So Much History

Diane Nash

Diane Nash was a pioneer of the nonviolent civil rights movement. Diane Judith Nash was born on May 15, 1938 in Chicago, Illinois. Nash grew up a Roman Catholic and attended parochial and public schools in Chicago. After high school graduation she began her college career in Washington, D.C., at Howard University and later transferred to Fisk University in Nashville. At the time of Diane Nash's arrival, racial segregation permeated Nashville. Nash's encounters with the inequities, immorality, and privation of southern segregation led her to seek rectification actively.

Although initially a skeptic, Nash became a staunch believer in nonviolent tactics. Early in 1959 she attended workshops on nonviolence directed by the Reverend James Lawson under the auspices of the Nashville Christian Leadership Conference. There, Nash “got a really good, excellent education in nonviolence and how to practice it” and became an unwavering believer in nonviolence as a way of life. Now a strong supporter of the direct nonviolent-protest philosophy, Nash began to understand their effectiveness and marveled at the willingness of people to risk their lives for the sake of others. Nash was elected chair of the Student Central Committee.

In late 1959 she was among those who “tested” the exclusionary racial policy of Nashville's downtown lunch counters. Their sit-ins occurred in conjunction with the wave of sit-ins across the South initiated in Greensboro, North Carolina, on 1 February 1960. Students, well-dressed and scrupulously trained in nonviolence would, show up to a segregated lunch counter, sit down and wait to be served. The first phase of Nashville's movement began on February 13, 1960. In April, after thousands gathered for a silent march through the streets of Nashville, Nash confronted mayor Ben West on the steps of city hall. Nash admitted that she was afraid.

[She] asked me some pretty soul searching questions,” West later recalled. “And one that was addressed to me as a man, I tried as best as I could to answer it frankly and honestly. I could not agree that it was morally right for someone to sell them merchandise and refuse them service, and I had to answer it exactly that way.” It was in response to this April 19 query about the immorality of segregation that Nashville mayor Ben West began organized negotiations between Nash and other student leaders and downtown business interests.
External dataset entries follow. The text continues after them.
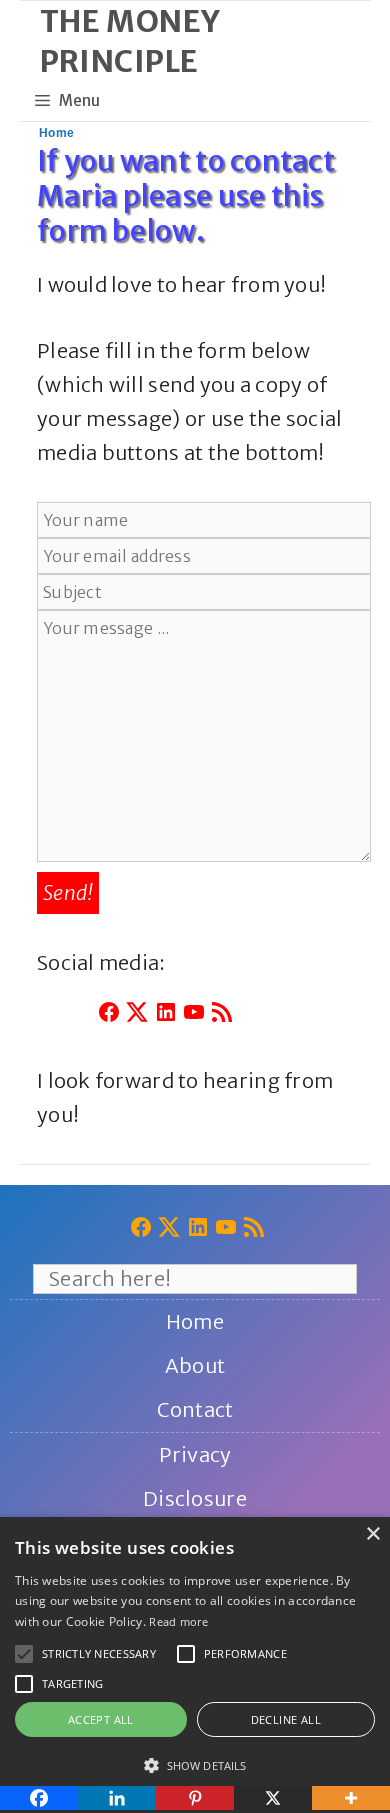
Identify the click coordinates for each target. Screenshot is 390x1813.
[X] (273, 1798)
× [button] (372, 1534)
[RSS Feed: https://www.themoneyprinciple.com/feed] (222, 1016)
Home (56, 133)
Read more (178, 1621)
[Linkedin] (117, 1798)
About (195, 1365)
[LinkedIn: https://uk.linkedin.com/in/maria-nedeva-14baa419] (166, 1016)
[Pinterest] (195, 1798)
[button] (24, 1654)
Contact (195, 1409)
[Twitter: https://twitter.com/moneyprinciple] (137, 1016)
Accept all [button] (101, 1719)
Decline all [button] (286, 1719)
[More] (351, 1798)
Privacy (195, 1454)
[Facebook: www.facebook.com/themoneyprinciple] (109, 1016)
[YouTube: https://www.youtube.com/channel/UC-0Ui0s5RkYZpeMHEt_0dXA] (194, 1016)
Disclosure (195, 1498)
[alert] (195, 1665)
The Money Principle (130, 41)
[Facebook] (39, 1798)
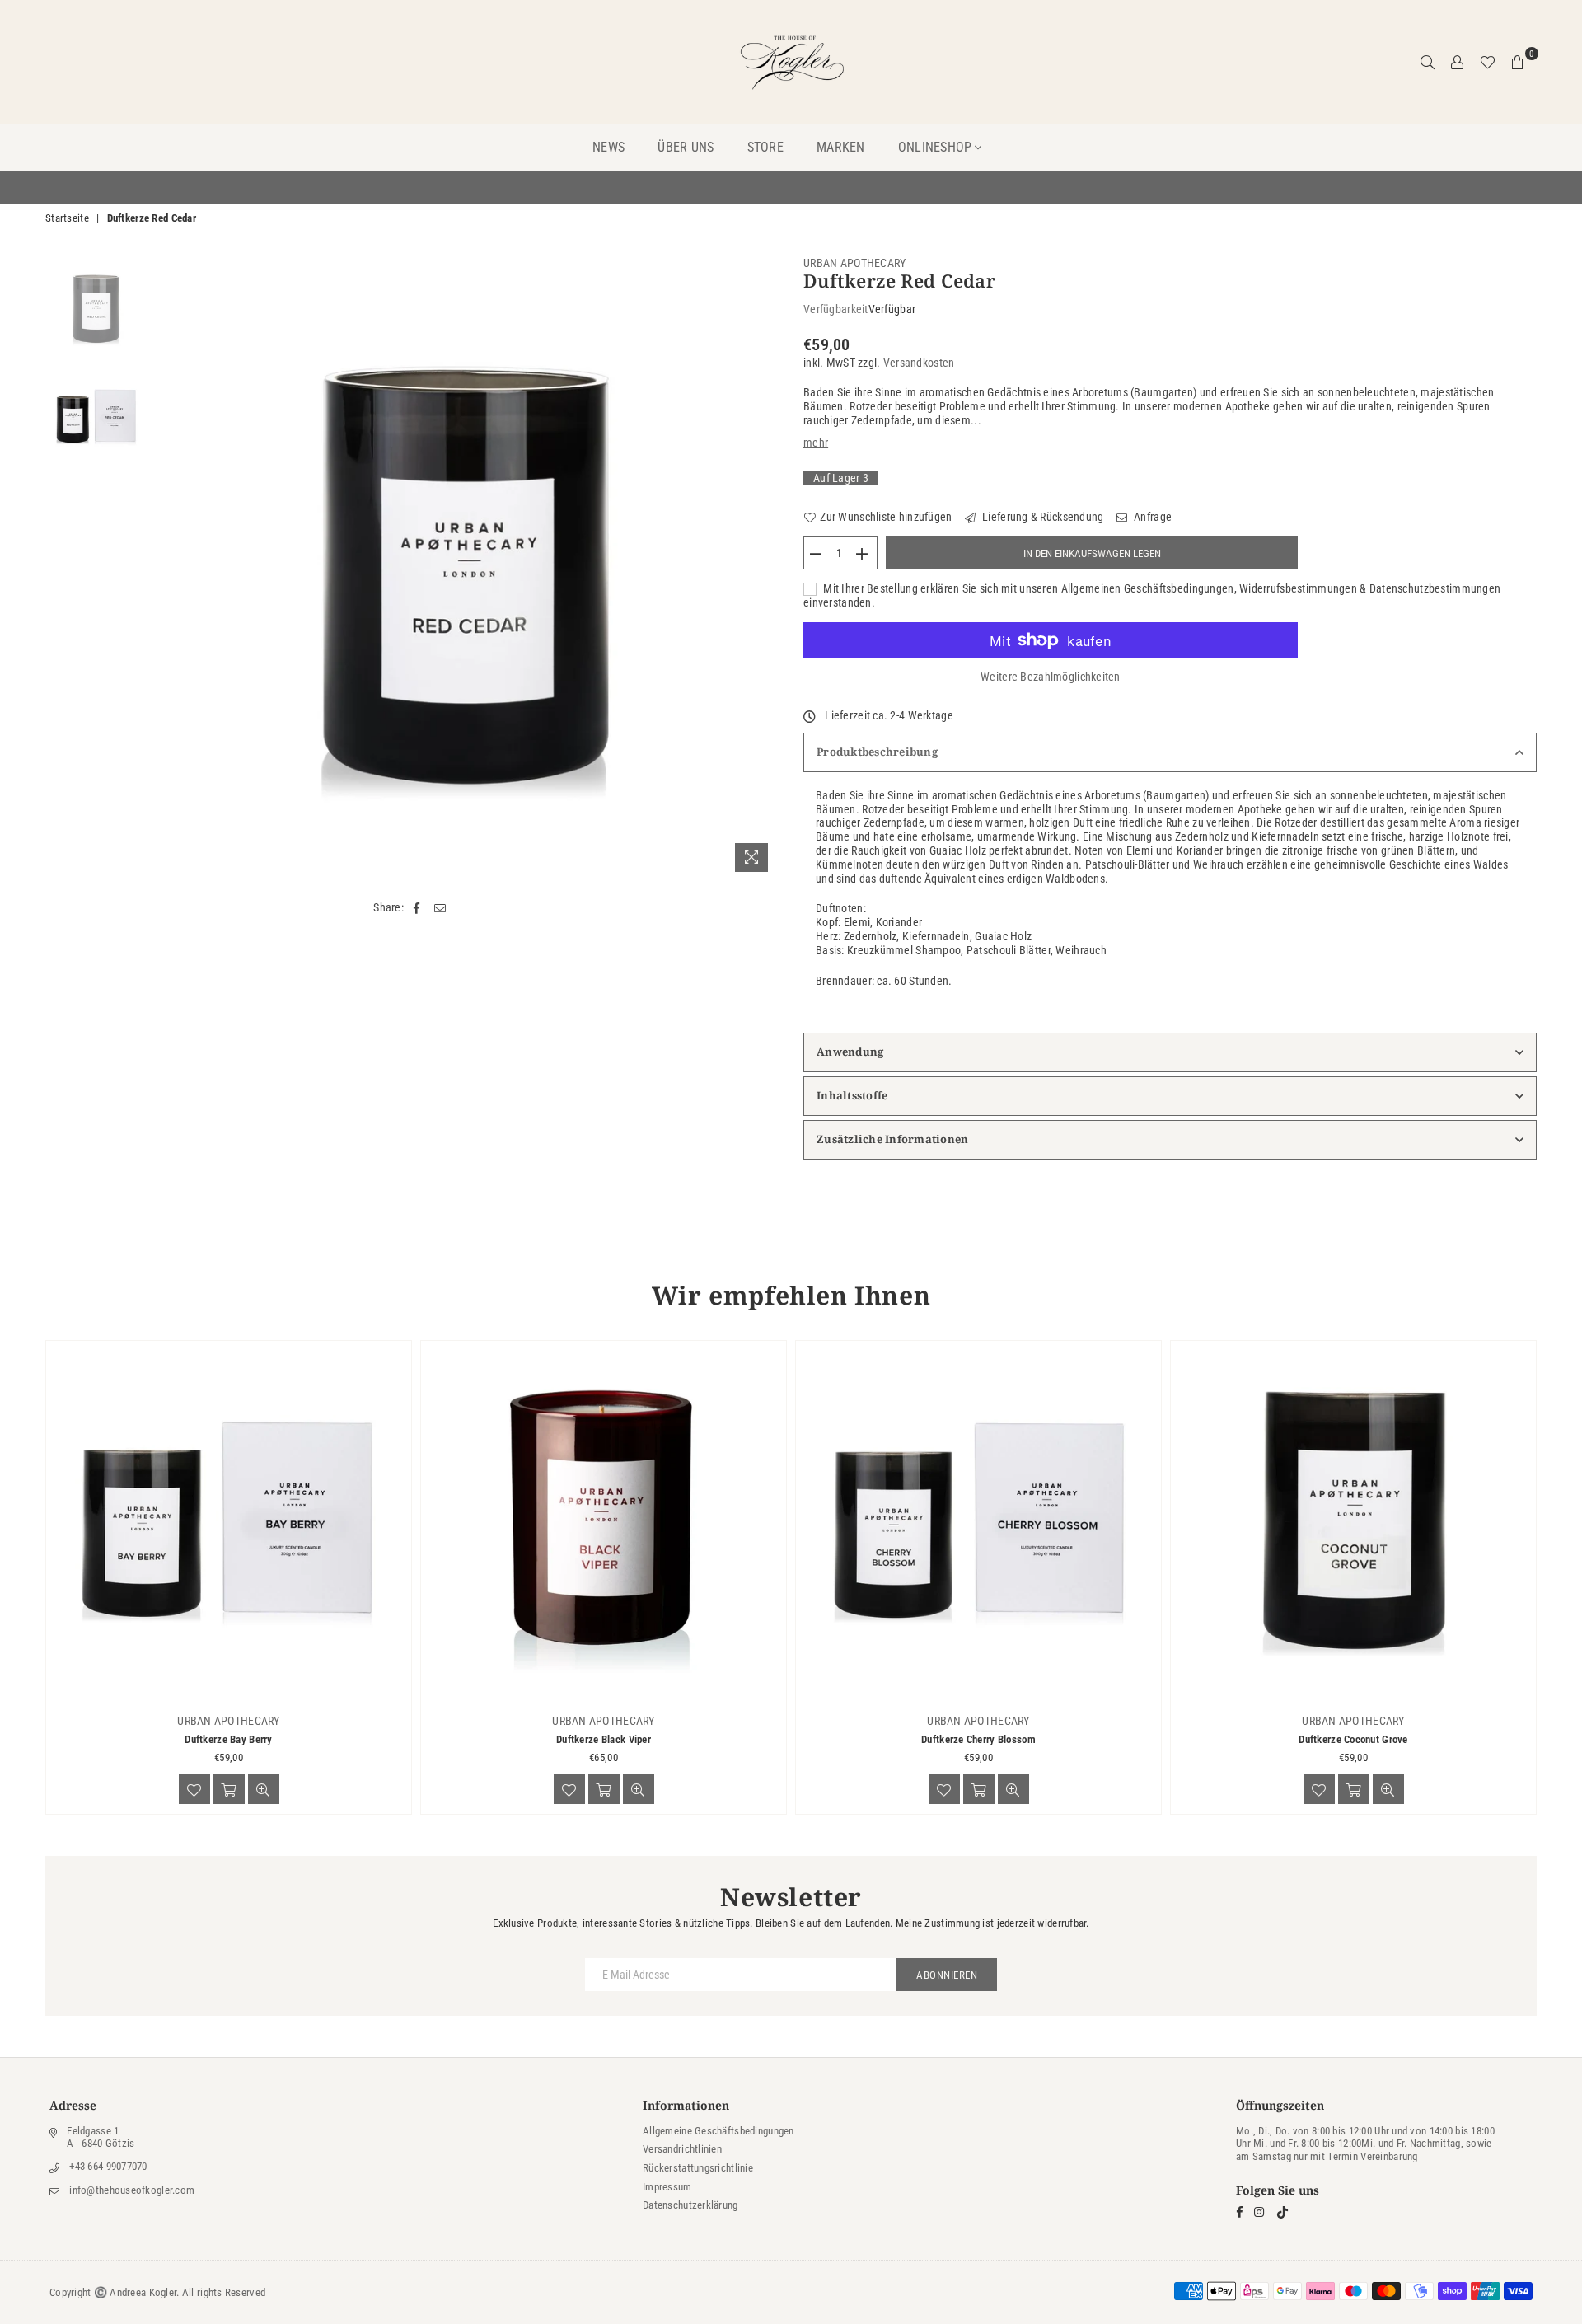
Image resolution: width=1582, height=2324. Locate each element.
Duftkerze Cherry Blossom (978, 1739)
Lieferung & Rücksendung (1042, 516)
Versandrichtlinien (682, 2149)
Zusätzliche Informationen (893, 1139)
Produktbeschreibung (877, 751)
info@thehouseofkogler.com (131, 2190)
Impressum (667, 2187)
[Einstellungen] (1457, 61)
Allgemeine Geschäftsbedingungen (718, 2131)
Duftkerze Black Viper (603, 1739)
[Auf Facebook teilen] (416, 908)
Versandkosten (919, 362)
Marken (841, 147)
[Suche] (1428, 61)
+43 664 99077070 (108, 2166)
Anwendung (850, 1051)
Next (764, 568)
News (608, 147)
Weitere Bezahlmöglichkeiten (1051, 676)
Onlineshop (935, 147)
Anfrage (1151, 516)
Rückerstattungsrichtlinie (698, 2168)
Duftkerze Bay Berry (228, 1739)
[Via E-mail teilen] (440, 908)
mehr (815, 442)
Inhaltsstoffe (852, 1095)
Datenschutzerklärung (690, 2205)
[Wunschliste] (1487, 61)
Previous (170, 568)
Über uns (686, 147)
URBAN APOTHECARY (854, 262)
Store (765, 147)
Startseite (67, 218)
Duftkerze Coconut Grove (1353, 1739)
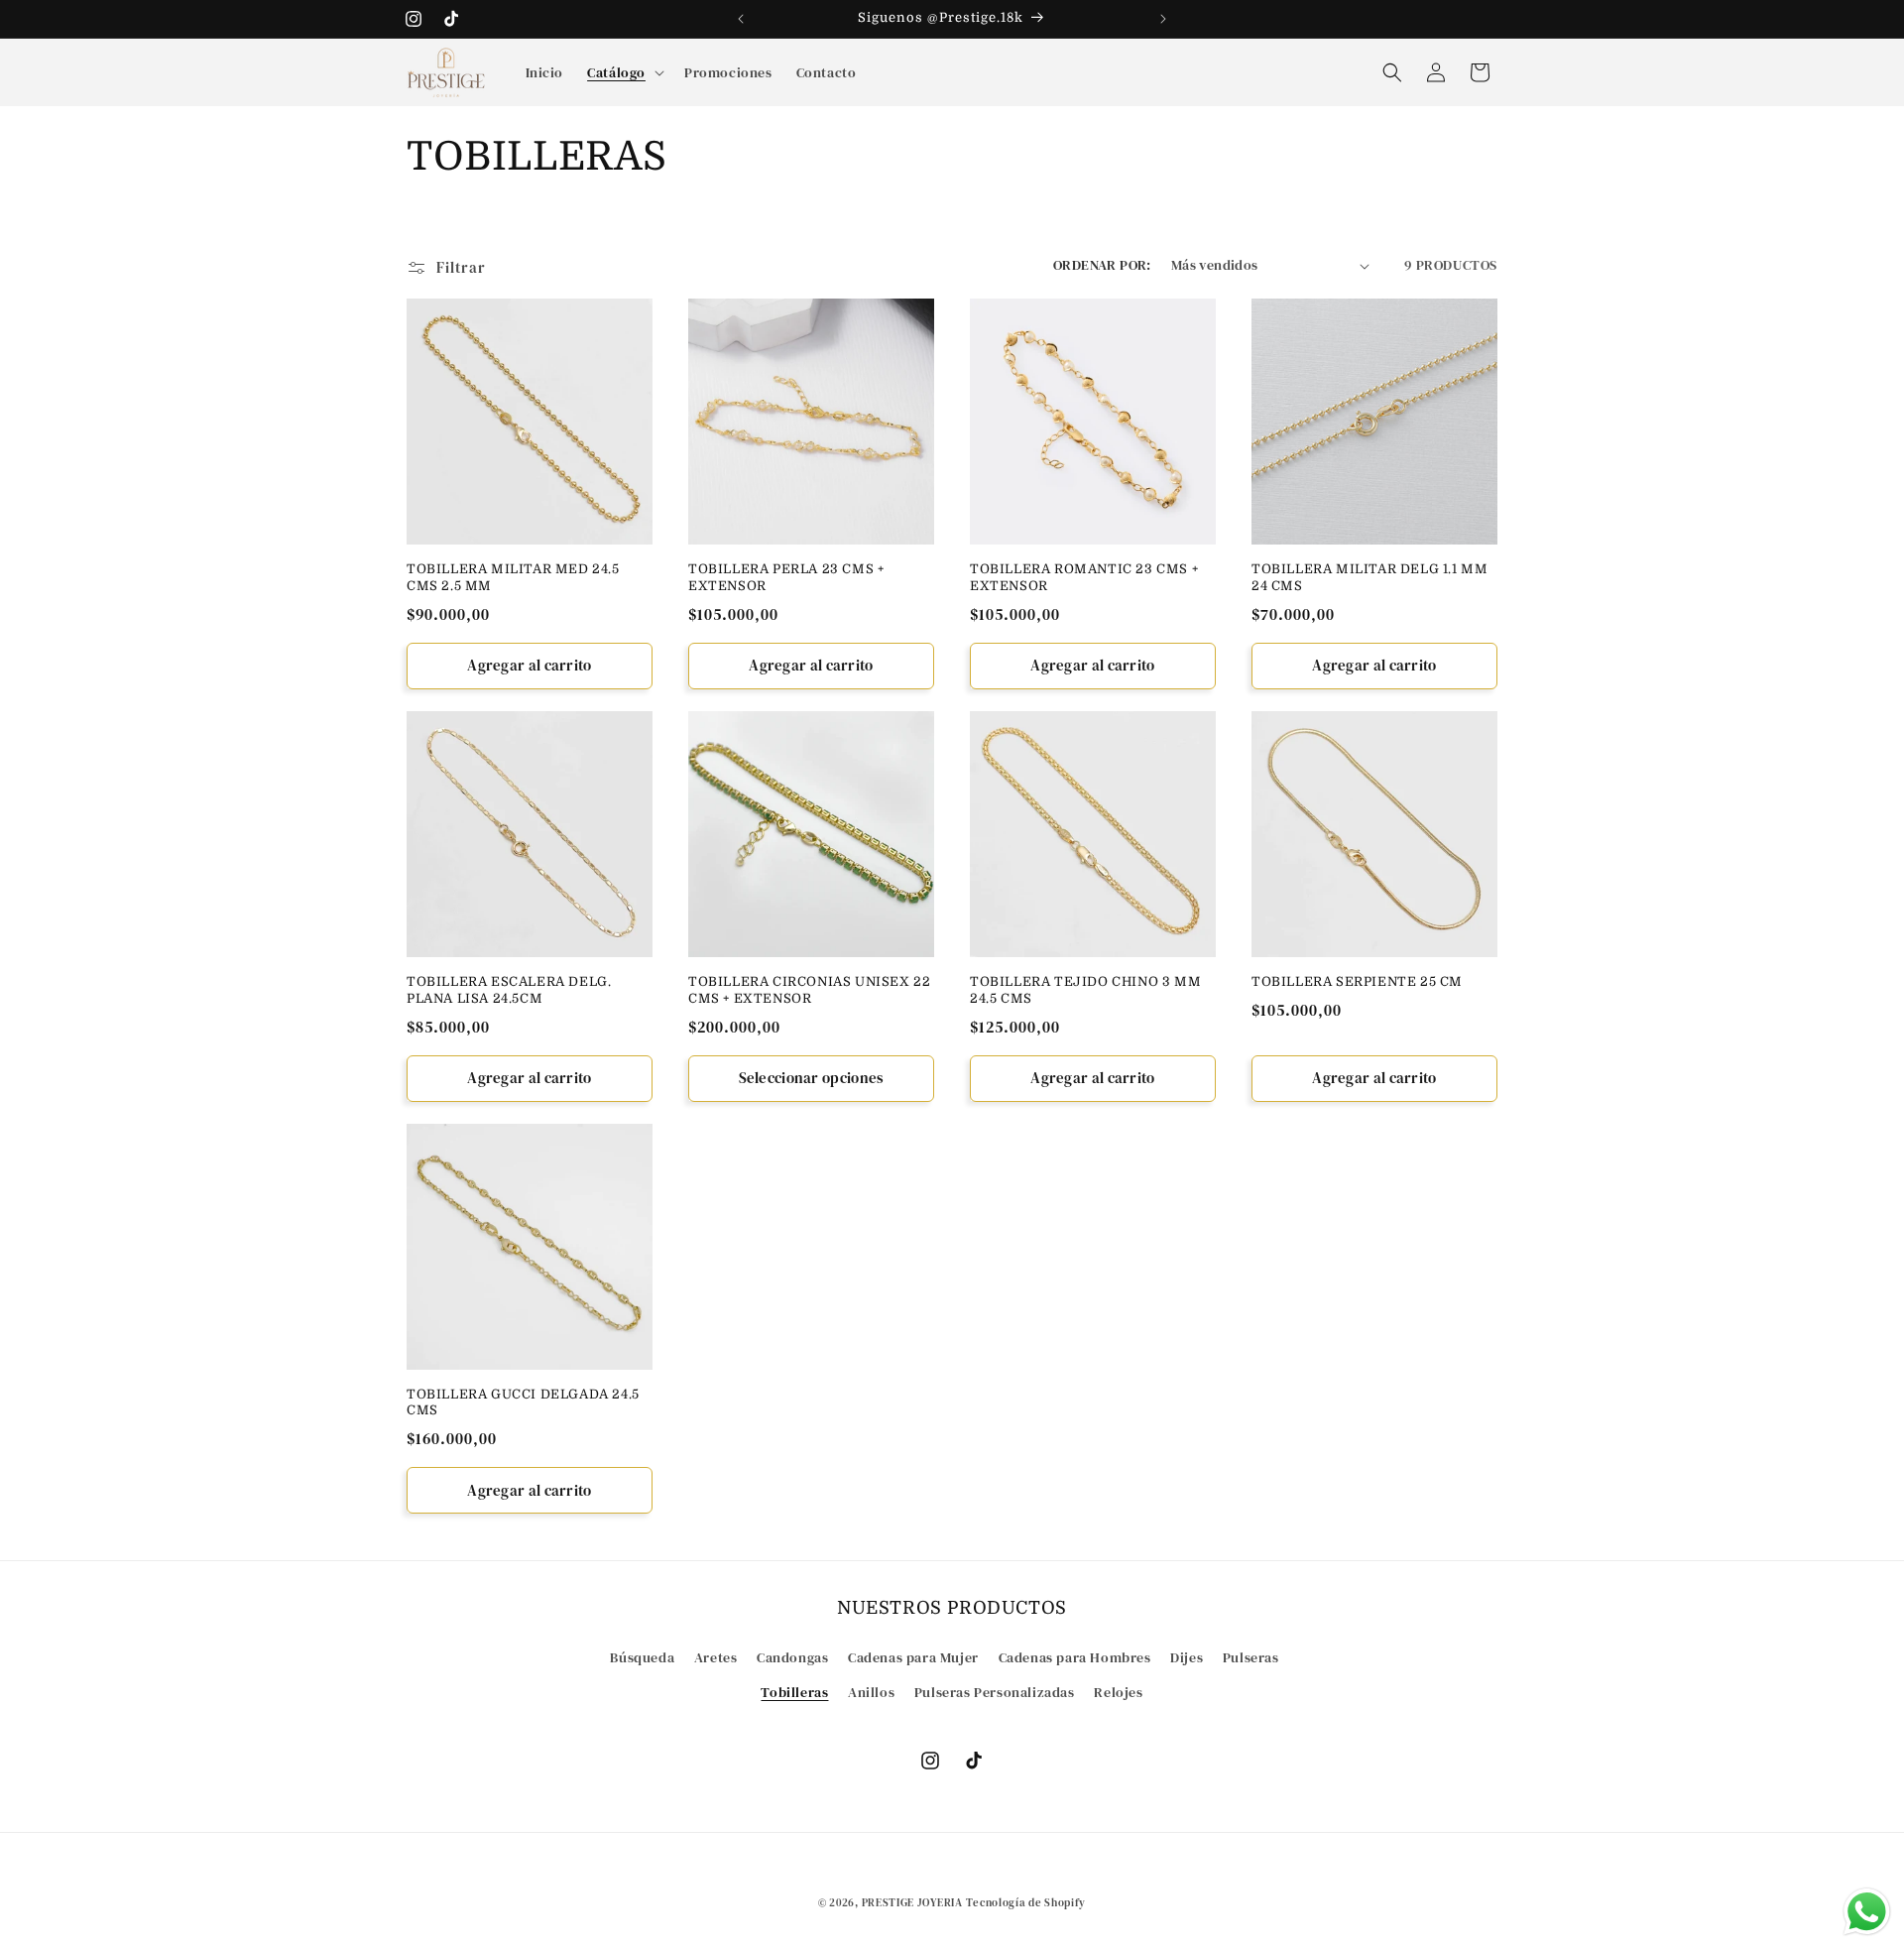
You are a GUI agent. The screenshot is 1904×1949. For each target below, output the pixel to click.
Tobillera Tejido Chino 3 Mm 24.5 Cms (1085, 990)
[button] (623, 72)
Three months later on May 10, when Nashville became the first southern city to desegregate all of its lunch counters. Nash and three other students were first successfully served at the Post House Restaurant on March 17, 1960. The protests would continue in Nashville and across the South. In April 1960 Nash and other students from across the South assembled in Raleigh, North Carolina at the urging of NAACP activist Ella Baker. There they founded the Student Nonviolent Coordinating Committee (SNCC). She was selected as the chairperson.

In February of 1961 SNCC began supporting 10 students in Rock Hill, South Carolina, who were involved in protest activities. Shortly after arriving in Rock Hill, Nash and three other activists served jail time in solidarity with the "Rock Hill Nine" for requesting service at a segregated lunch counter. For Nash, “jail without bail” gave protesters the “opportunity to reach the community and society with a great moral appeal and thus bring about basic changes in people and in society." These dramatic events began to bring light to the fight for racial justice that was beginning to emerge.